[[ Extracted entries open ]]

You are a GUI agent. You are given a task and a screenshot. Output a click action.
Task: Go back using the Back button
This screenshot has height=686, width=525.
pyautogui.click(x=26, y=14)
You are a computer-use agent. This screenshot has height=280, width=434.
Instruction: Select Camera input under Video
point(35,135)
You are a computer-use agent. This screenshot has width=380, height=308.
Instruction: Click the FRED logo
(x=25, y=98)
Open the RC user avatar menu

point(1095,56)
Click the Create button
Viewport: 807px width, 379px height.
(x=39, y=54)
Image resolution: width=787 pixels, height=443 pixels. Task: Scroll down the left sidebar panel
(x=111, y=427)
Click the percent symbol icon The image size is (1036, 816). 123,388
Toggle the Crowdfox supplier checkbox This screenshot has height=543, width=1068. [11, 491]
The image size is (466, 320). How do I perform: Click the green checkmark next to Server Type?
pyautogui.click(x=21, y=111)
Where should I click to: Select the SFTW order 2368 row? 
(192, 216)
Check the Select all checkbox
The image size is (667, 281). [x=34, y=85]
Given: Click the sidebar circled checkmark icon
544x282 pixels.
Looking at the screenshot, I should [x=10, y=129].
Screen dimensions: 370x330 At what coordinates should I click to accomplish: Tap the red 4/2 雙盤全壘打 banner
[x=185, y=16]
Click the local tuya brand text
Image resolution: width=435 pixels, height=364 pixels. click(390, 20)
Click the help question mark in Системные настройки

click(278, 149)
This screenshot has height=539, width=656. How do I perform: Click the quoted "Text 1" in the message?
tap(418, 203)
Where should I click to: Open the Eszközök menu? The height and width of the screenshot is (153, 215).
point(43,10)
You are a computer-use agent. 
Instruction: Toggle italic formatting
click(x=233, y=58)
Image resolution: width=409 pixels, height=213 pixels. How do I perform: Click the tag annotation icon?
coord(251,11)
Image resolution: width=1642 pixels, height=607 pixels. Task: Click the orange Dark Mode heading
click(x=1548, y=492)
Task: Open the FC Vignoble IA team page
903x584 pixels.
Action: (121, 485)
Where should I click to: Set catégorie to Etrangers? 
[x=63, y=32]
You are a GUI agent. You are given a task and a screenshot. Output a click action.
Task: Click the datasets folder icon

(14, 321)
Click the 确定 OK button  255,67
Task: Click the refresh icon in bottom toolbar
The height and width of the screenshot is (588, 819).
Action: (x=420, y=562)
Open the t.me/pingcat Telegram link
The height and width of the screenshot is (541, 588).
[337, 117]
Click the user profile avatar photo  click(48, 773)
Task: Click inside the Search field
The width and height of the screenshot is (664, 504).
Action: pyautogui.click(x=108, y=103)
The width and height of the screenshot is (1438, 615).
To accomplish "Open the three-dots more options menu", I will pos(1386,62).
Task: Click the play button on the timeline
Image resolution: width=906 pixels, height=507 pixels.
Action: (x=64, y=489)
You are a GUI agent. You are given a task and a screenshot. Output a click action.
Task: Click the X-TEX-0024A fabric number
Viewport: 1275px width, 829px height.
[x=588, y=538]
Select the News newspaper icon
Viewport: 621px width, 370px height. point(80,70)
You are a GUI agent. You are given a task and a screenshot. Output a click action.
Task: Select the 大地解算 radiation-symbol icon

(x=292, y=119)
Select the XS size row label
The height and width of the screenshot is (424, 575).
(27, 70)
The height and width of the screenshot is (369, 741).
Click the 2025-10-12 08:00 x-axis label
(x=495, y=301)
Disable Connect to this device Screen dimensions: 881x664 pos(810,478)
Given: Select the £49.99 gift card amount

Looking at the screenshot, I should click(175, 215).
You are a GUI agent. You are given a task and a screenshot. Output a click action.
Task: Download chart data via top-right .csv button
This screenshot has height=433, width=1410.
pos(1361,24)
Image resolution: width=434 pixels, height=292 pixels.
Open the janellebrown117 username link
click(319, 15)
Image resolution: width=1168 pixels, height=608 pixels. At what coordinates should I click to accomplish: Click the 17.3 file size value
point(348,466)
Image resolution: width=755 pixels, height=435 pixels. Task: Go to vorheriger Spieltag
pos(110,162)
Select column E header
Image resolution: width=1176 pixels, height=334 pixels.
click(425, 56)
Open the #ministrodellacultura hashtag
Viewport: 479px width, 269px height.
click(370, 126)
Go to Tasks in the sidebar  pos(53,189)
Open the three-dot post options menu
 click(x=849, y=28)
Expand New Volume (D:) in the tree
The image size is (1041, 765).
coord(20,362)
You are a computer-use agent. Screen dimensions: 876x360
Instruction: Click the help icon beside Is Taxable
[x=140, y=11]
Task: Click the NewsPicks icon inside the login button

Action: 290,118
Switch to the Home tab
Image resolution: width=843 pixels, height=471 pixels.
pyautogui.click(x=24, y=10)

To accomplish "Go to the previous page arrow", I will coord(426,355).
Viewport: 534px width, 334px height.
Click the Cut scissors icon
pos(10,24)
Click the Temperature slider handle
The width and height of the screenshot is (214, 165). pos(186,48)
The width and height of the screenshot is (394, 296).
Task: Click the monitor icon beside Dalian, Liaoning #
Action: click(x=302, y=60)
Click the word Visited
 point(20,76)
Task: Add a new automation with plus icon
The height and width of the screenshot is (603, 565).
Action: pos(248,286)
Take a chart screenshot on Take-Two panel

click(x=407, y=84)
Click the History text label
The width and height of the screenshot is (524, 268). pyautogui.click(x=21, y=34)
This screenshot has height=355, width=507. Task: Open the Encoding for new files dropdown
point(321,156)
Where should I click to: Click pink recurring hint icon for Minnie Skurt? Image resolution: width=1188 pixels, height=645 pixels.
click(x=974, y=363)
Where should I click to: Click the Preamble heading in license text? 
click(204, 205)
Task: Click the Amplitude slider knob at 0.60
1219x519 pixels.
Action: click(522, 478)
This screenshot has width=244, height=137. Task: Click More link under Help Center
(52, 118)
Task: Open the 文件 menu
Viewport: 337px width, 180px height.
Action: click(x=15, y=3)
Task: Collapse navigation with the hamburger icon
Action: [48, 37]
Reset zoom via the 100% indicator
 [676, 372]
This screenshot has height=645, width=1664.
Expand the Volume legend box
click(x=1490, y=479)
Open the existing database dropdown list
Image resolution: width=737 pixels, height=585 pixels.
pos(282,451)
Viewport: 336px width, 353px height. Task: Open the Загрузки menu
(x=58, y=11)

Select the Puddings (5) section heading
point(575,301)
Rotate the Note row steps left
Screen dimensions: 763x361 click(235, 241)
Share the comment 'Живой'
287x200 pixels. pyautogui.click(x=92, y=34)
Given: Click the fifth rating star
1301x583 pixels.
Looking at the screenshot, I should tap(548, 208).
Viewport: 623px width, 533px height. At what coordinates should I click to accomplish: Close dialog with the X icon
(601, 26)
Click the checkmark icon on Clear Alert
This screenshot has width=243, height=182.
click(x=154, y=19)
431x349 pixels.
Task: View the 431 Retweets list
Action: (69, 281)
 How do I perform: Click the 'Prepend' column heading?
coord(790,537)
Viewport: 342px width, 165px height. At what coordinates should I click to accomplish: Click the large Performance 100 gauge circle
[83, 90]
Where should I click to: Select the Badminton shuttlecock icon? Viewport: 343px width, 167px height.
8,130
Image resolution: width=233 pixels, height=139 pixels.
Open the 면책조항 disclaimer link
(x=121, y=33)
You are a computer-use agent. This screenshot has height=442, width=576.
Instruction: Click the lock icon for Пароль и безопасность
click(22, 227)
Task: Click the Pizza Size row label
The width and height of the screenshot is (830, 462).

[[ Extracted entries closed ]]

• **What needs to be done**: The records above are to be duplicated exactly, every one of them.

• **Response to this task**:
You are a GUI agent. You are given a task and a screenshot. Output a click action.
Task: Go back using the Back button
This screenshot has height=686, width=525.
pyautogui.click(x=26, y=14)
You are a computer-use agent. This screenshot has height=280, width=434.
Instruction: Select Camera input under Video
point(35,135)
You are a computer-use agent. This screenshot has width=380, height=308.
Instruction: Click the FRED logo
(x=25, y=98)
Open the RC user avatar menu

point(1095,56)
Click the Create button
Viewport: 807px width, 379px height.
(x=39, y=54)
Image resolution: width=787 pixels, height=443 pixels. Task: Scroll down the left sidebar panel
(x=111, y=427)
Click the percent symbol icon The image size is (1036, 816). 123,388
Toggle the Crowdfox supplier checkbox This screenshot has height=543, width=1068. [11, 491]
The image size is (466, 320). How do I perform: Click the green checkmark next to Server Type?
pyautogui.click(x=21, y=111)
Where should I click to: Select the SFTW order 2368 row? 
(192, 216)
Check the Select all checkbox
The image size is (667, 281). [x=34, y=85]
Given: Click the sidebar circled checkmark icon
544x282 pixels.
Looking at the screenshot, I should [x=10, y=129].
Screen dimensions: 370x330 At what coordinates should I click to accomplish: Tap the red 4/2 雙盤全壘打 banner
[x=185, y=16]
Click the local tuya brand text
Image resolution: width=435 pixels, height=364 pixels. click(390, 20)
Click the help question mark in Системные настройки

click(278, 149)
This screenshot has height=539, width=656. How do I perform: Click the quoted "Text 1" in the message?
tap(418, 203)
Where should I click to: Open the Eszközök menu? The height and width of the screenshot is (153, 215).
point(43,10)
You are a computer-use agent. 
Instruction: Toggle italic formatting
click(x=233, y=58)
Image resolution: width=409 pixels, height=213 pixels. How do I perform: Click the tag annotation icon?
coord(251,11)
Image resolution: width=1642 pixels, height=607 pixels. Task: Click the orange Dark Mode heading
click(x=1548, y=492)
Task: Open the FC Vignoble IA team page
903x584 pixels.
Action: (121, 485)
Where should I click to: Set catégorie to Etrangers? 
[x=63, y=32]
You are a GUI agent. You are given a task and a screenshot. Output a click action.
Task: Click the datasets folder icon

(14, 321)
Click the 确定 OK button  255,67
Task: Click the refresh icon in bottom toolbar
The height and width of the screenshot is (588, 819).
Action: (x=420, y=562)
Open the t.me/pingcat Telegram link
The height and width of the screenshot is (541, 588).
[337, 117]
Click the user profile avatar photo  click(48, 773)
Task: Click inside the Search field
The width and height of the screenshot is (664, 504).
Action: pyautogui.click(x=108, y=103)
The width and height of the screenshot is (1438, 615).
To accomplish "Open the three-dots more options menu", I will pos(1386,62).
Task: Click the play button on the timeline
Image resolution: width=906 pixels, height=507 pixels.
Action: (x=64, y=489)
You are a GUI agent. You are given a task and a screenshot. Output a click action.
Task: Click the X-TEX-0024A fabric number
Viewport: 1275px width, 829px height.
[x=588, y=538]
Select the News newspaper icon
Viewport: 621px width, 370px height. point(80,70)
You are a GUI agent. You are given a task and a screenshot. Output a click action.
Task: Select the 大地解算 radiation-symbol icon

(x=292, y=119)
Select the XS size row label
The height and width of the screenshot is (424, 575).
(27, 70)
The height and width of the screenshot is (369, 741).
Click the 2025-10-12 08:00 x-axis label
(x=495, y=301)
Disable Connect to this device Screen dimensions: 881x664 pos(810,478)
Given: Select the £49.99 gift card amount

Looking at the screenshot, I should click(175, 215).
You are a GUI agent. You are given a task and a screenshot. Output a click action.
Task: Download chart data via top-right .csv button
This screenshot has height=433, width=1410.
pos(1361,24)
Image resolution: width=434 pixels, height=292 pixels.
Open the janellebrown117 username link
click(319, 15)
Image resolution: width=1168 pixels, height=608 pixels. At what coordinates should I click to accomplish: Click the 17.3 file size value
point(348,466)
Image resolution: width=755 pixels, height=435 pixels. Task: Go to vorheriger Spieltag
pos(110,162)
Select column E header
Image resolution: width=1176 pixels, height=334 pixels.
click(425, 56)
Open the #ministrodellacultura hashtag
Viewport: 479px width, 269px height.
click(370, 126)
Go to Tasks in the sidebar  pos(53,189)
Open the three-dot post options menu
 click(x=849, y=28)
Expand New Volume (D:) in the tree
The image size is (1041, 765).
coord(20,362)
You are a computer-use agent. Screen dimensions: 876x360
Instruction: Click the help icon beside Is Taxable
[x=140, y=11]
Task: Click the NewsPicks icon inside the login button

Action: 290,118
Switch to the Home tab
Image resolution: width=843 pixels, height=471 pixels.
pyautogui.click(x=24, y=10)

To accomplish "Go to the previous page arrow", I will coord(426,355).
Viewport: 534px width, 334px height.
Click the Cut scissors icon
pos(10,24)
Click the Temperature slider handle
The width and height of the screenshot is (214, 165). pos(186,48)
The width and height of the screenshot is (394, 296).
Task: Click the monitor icon beside Dalian, Liaoning #
Action: click(x=302, y=60)
Click the word Visited
 point(20,76)
Task: Add a new automation with plus icon
The height and width of the screenshot is (603, 565).
Action: pos(248,286)
Take a chart screenshot on Take-Two panel

click(x=407, y=84)
Click the History text label
The width and height of the screenshot is (524, 268). pyautogui.click(x=21, y=34)
This screenshot has height=355, width=507. Task: Open the Encoding for new files dropdown
point(321,156)
Where should I click to: Click pink recurring hint icon for Minnie Skurt? Image resolution: width=1188 pixels, height=645 pixels.
click(x=974, y=363)
Where should I click to: Click the Preamble heading in license text? 
click(204, 205)
Task: Click the Amplitude slider knob at 0.60
1219x519 pixels.
Action: click(522, 478)
This screenshot has width=244, height=137. Task: Click More link under Help Center
(52, 118)
Task: Open the 文件 menu
Viewport: 337px width, 180px height.
Action: click(x=15, y=3)
Task: Collapse navigation with the hamburger icon
Action: [48, 37]
Reset zoom via the 100% indicator
 [676, 372]
This screenshot has height=645, width=1664.
Expand the Volume legend box
click(x=1490, y=479)
Open the existing database dropdown list
Image resolution: width=737 pixels, height=585 pixels.
pos(282,451)
Viewport: 336px width, 353px height. Task: Open the Загрузки menu
(x=58, y=11)

Select the Puddings (5) section heading
point(575,301)
Rotate the Note row steps left
Screen dimensions: 763x361 click(235, 241)
Share the comment 'Живой'
287x200 pixels. pyautogui.click(x=92, y=34)
Given: Click the fifth rating star
1301x583 pixels.
Looking at the screenshot, I should tap(548, 208).
Viewport: 623px width, 533px height. At what coordinates should I click to accomplish: Close dialog with the X icon
(601, 26)
Click the checkmark icon on Clear Alert
This screenshot has width=243, height=182.
click(x=154, y=19)
431x349 pixels.
Task: View the 431 Retweets list
Action: (69, 281)
 How do I perform: Click the 'Prepend' column heading?
coord(790,537)
Viewport: 342px width, 165px height. At what coordinates should I click to accomplish: Click the large Performance 100 gauge circle
[83, 90]
Where should I click to: Select the Badminton shuttlecock icon? Viewport: 343px width, 167px height.
8,130
Image resolution: width=233 pixels, height=139 pixels.
Open the 면책조항 disclaimer link
(x=121, y=33)
You are a computer-use agent. This screenshot has height=442, width=576.
Instruction: Click the lock icon for Пароль и безопасность
click(22, 227)
Task: Click the Pizza Size row label
The width and height of the screenshot is (830, 462).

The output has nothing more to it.